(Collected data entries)
· · · · ·

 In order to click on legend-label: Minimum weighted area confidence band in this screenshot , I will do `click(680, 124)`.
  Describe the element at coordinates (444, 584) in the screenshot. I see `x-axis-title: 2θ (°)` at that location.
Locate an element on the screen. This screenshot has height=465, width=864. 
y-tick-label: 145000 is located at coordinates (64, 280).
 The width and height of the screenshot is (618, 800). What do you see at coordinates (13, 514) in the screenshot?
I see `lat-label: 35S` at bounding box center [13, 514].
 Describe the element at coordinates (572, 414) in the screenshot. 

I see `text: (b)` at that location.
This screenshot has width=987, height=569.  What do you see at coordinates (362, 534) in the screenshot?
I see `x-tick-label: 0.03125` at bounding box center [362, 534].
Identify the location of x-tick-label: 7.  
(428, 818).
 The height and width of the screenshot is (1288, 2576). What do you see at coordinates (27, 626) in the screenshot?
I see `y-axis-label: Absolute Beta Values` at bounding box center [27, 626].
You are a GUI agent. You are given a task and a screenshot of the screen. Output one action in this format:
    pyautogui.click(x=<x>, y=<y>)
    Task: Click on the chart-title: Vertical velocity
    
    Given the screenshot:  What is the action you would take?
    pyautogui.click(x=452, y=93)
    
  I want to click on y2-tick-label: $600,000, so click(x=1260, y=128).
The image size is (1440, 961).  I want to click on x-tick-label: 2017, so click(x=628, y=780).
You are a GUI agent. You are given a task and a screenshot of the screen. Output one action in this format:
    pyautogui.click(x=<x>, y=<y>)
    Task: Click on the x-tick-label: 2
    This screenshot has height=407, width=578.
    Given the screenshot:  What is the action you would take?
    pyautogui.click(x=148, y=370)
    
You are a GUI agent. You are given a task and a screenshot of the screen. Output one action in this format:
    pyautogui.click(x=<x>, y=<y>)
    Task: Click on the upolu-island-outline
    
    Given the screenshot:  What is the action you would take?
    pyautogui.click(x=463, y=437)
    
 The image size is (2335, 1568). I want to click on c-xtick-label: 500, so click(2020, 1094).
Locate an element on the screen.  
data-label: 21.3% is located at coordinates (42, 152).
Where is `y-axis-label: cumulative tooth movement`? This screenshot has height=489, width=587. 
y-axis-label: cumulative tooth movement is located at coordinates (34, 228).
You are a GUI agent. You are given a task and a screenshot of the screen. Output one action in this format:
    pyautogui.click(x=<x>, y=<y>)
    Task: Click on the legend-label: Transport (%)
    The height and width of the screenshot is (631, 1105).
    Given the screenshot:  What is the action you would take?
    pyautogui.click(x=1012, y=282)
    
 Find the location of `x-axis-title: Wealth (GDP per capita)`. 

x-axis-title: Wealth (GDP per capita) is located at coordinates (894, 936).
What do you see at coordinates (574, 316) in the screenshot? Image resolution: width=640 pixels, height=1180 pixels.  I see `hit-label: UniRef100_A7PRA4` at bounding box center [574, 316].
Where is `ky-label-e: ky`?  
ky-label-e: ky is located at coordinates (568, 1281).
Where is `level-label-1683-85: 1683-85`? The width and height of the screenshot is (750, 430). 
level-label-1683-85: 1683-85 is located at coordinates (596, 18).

· · · · ·

INSTRUCTIONS FOR THE TASK: Please repeat all of the material above word for word.

WRITTEN SOLUTION:
 In order to click on legend-label: Minimum weighted area confidence band in this screenshot , I will do `click(680, 124)`.
  Describe the element at coordinates (444, 584) in the screenshot. I see `x-axis-title: 2θ (°)` at that location.
Locate an element on the screen. This screenshot has height=465, width=864. 
y-tick-label: 145000 is located at coordinates (64, 280).
 The width and height of the screenshot is (618, 800). What do you see at coordinates (13, 514) in the screenshot?
I see `lat-label: 35S` at bounding box center [13, 514].
 Describe the element at coordinates (572, 414) in the screenshot. 

I see `text: (b)` at that location.
This screenshot has width=987, height=569.  What do you see at coordinates (362, 534) in the screenshot?
I see `x-tick-label: 0.03125` at bounding box center [362, 534].
Identify the location of x-tick-label: 7.  
(428, 818).
 The height and width of the screenshot is (1288, 2576). What do you see at coordinates (27, 626) in the screenshot?
I see `y-axis-label: Absolute Beta Values` at bounding box center [27, 626].
You are a GUI agent. You are given a task and a screenshot of the screen. Output one action in this format:
    pyautogui.click(x=<x>, y=<y>)
    Task: Click on the chart-title: Vertical velocity
    
    Given the screenshot:  What is the action you would take?
    pyautogui.click(x=452, y=93)
    
  I want to click on y2-tick-label: $600,000, so click(x=1260, y=128).
The image size is (1440, 961).  I want to click on x-tick-label: 2017, so click(x=628, y=780).
You are a GUI agent. You are given a task and a screenshot of the screen. Output one action in this format:
    pyautogui.click(x=<x>, y=<y>)
    Task: Click on the x-tick-label: 2
    This screenshot has height=407, width=578.
    Given the screenshot:  What is the action you would take?
    pyautogui.click(x=148, y=370)
    
You are a GUI agent. You are given a task and a screenshot of the screen. Output one action in this format:
    pyautogui.click(x=<x>, y=<y>)
    Task: Click on the upolu-island-outline
    
    Given the screenshot:  What is the action you would take?
    pyautogui.click(x=463, y=437)
    
 The image size is (2335, 1568). I want to click on c-xtick-label: 500, so click(2020, 1094).
Locate an element on the screen.  
data-label: 21.3% is located at coordinates (42, 152).
Where is `y-axis-label: cumulative tooth movement`? This screenshot has height=489, width=587. 
y-axis-label: cumulative tooth movement is located at coordinates (34, 228).
You are a GUI agent. You are given a task and a screenshot of the screen. Output one action in this format:
    pyautogui.click(x=<x>, y=<y>)
    Task: Click on the legend-label: Transport (%)
    The height and width of the screenshot is (631, 1105).
    Given the screenshot:  What is the action you would take?
    pyautogui.click(x=1012, y=282)
    
 Find the location of `x-axis-title: Wealth (GDP per capita)`. 

x-axis-title: Wealth (GDP per capita) is located at coordinates (894, 936).
What do you see at coordinates (574, 316) in the screenshot? Image resolution: width=640 pixels, height=1180 pixels.  I see `hit-label: UniRef100_A7PRA4` at bounding box center [574, 316].
Where is `ky-label-e: ky`?  
ky-label-e: ky is located at coordinates (568, 1281).
Where is `level-label-1683-85: 1683-85`? The width and height of the screenshot is (750, 430). 
level-label-1683-85: 1683-85 is located at coordinates (596, 18).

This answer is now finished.